戴冠式前夜、ムーンブルクにて コツン、とひとつ、音がした。音がした方には、窓。
もう外はすっかり暗い。自然の明かりはほぼまん丸な月と数多の星だけではあるけれど、明日の戴冠式を控え、前夜祭が開催されているお城と町の灯りはいまだ絶えない。
式の挨拶の原稿から目を離し、ふう、と一息ついて、音がした窓の方へと歩く。お城の二階にある、自室の窓から下を覗けば、果たしてそこには。
「ローレ! サマル!」
たいまつを手にし、私に手を振るふたり。歳を重ねてあの頃よりも精悍になったふたりの姿は、あの頃と同じ、懐かしい旅装束で。こっちへ降りてこい、とでも言いたげな仕草と、悪戯めいた表情のふたりに、おもわず笑みが溢れる。
急いで衣裳箪笥を空けて、昔のローブを引っ張り出す。急いで着替えて、杖も持って! 準備を整え、私が窓枠に足をかけて飛び降りようとすると、ふたりは揃ってあんぐりと口を開けた。やがてふたりが慌てた様子で、手に持っていたたいまつを消し、地面に放り投げ、こちらに手を伸ばすのを見て、思いっきり飛び降りる。
体に衝撃が走る。ちょっと痛い、けど、大丈夫。
「…おい、ムーン……俺たち、別に飛び降りろとは言ってないだろ…」
「もうちょっとおしとやかに来ると思ってたのに…」
私の下で呻きながら言うふたりに、うふふ、ごめんなさい、と笑って謝り、急いで立ち上がると、ふたりも、やれやれ、と言いながら立ち上がった。

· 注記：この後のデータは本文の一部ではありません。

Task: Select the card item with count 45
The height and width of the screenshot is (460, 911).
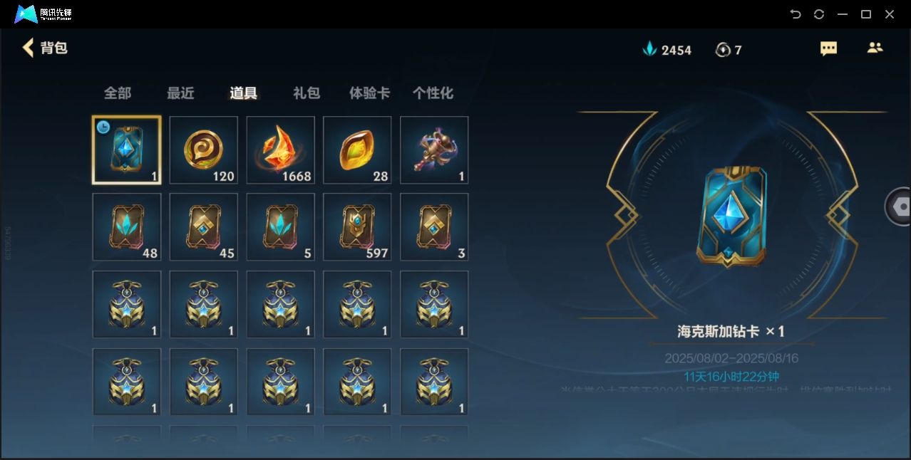Action: pos(204,227)
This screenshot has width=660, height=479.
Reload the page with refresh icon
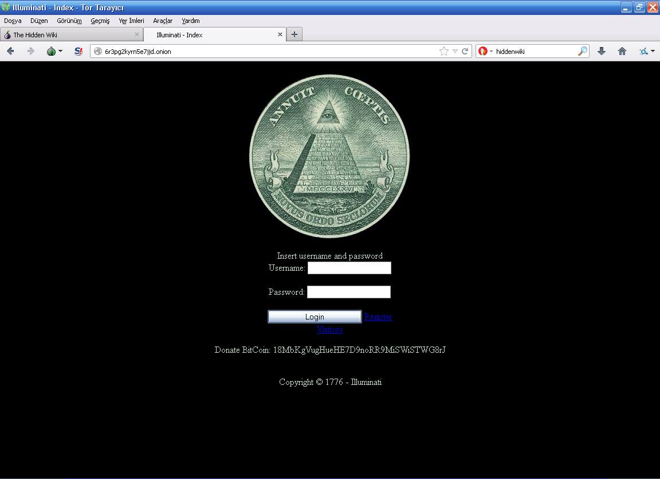[465, 51]
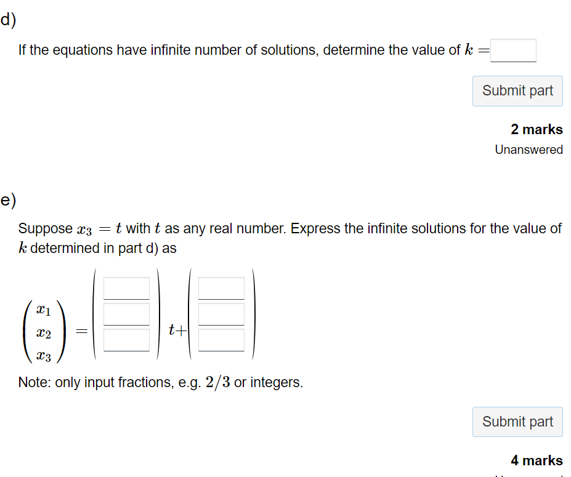Click the Submit part button for part d
The image size is (571, 477).
tap(517, 90)
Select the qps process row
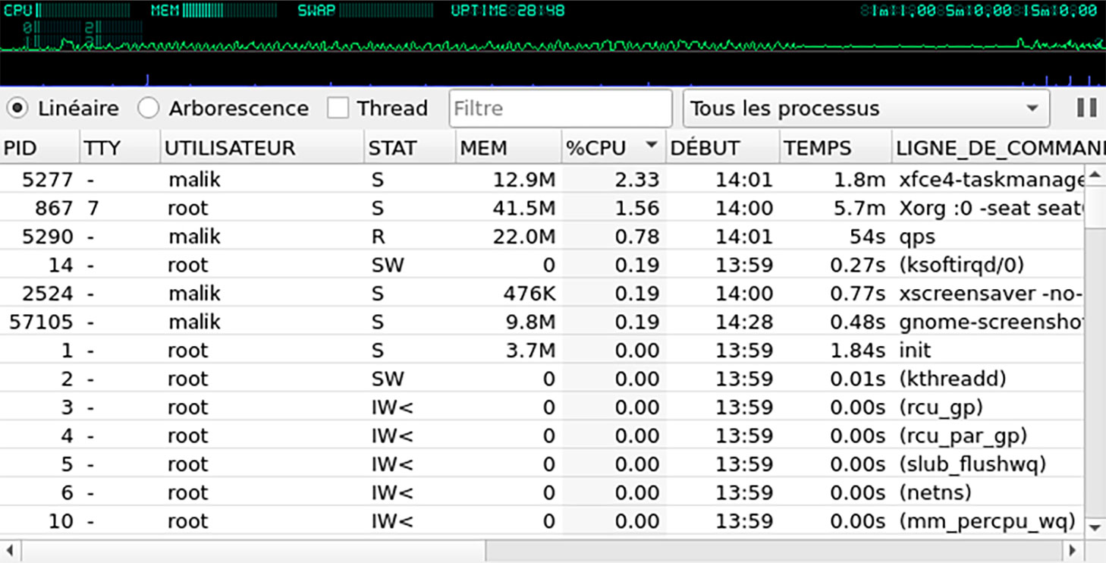The image size is (1106, 563). (531, 237)
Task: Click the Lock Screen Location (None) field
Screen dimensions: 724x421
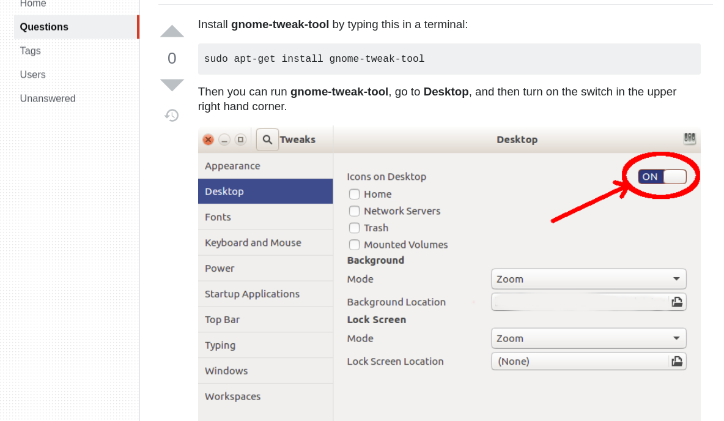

「あなたたち、どうしてここに? てっきり、明日の朝、到着するって思ってたのに」
明日正午からの、私が正式にムーンブルクの女王となる戴冠式。各国からの来賓の中に、ローレシアの王、そしてサマルトリアの王子が来るというので、世界を救った三勇者が揃うところを一目みたいと、このムーンブルクには世界中から人々が押し寄せている。おかげで城下町と、近くのムーンペタは大賑わい。混乱が起こってはよくないからと、ふたりには、式が始まる直前ごろに来てね、と伝えておいたんだけれど。
「…だって、女王になったら、なかなか会えなくなるだろ? 今ですら、即位したせいで自分の国からなかなか外に出られなくて、会えてないっていうのに…だから、戴冠式の前に会っておきたくて、サマルと密かに打ち合わせて来たんだ」
そう言うローレの言葉に、サマルもうんうんと頷く。
「そうだよ、僕もあれから色んな行事にとにかく顔を出せって言われて忙しくて…こんな機会じゃないと国から出られないし、早く来てほしいって言われてるからって父上に嘘ついてね、早めに来ちゃったんだ」
「もう…折角私が心配して遅く来てって言ったのに」
でも、本当は私も、ふたりに会いたかったの。色んな話をしたり、旅した所をまた見たりしたかった。でも、きっと無理だろうなって、思ってて。
私がそう言うと、ふたりは顔を見合わせてからにっと笑って。
「よし、行こう! おいサマル、ルーラの呪文忘れてないな?」
「忘れるわけないだろ、ローレこそ、剣の腕、鈍ってるんじゃない?」
「うふふ、どこに行く? …そうだ、私、また船に乗りたいなあ」
「じゃあ、ルプガナか? でも、船持ってたじいちゃん、もう夜だし寝てるかもな」
「ま、試しに行ってみようか。よし、じゃあ皆、掴まって」
サマルがルーラの呪文を唱える。行き先はとりあえずルプガナ。
あたたかい光に包まれ、ふわりと身体が浮かび、そして、ふたりと共に、私は空を飛ぶ。どこまででも飛んでいけそうな昂揚感に包まれながら、私は大好きなふたりの手をぎゅっと握った。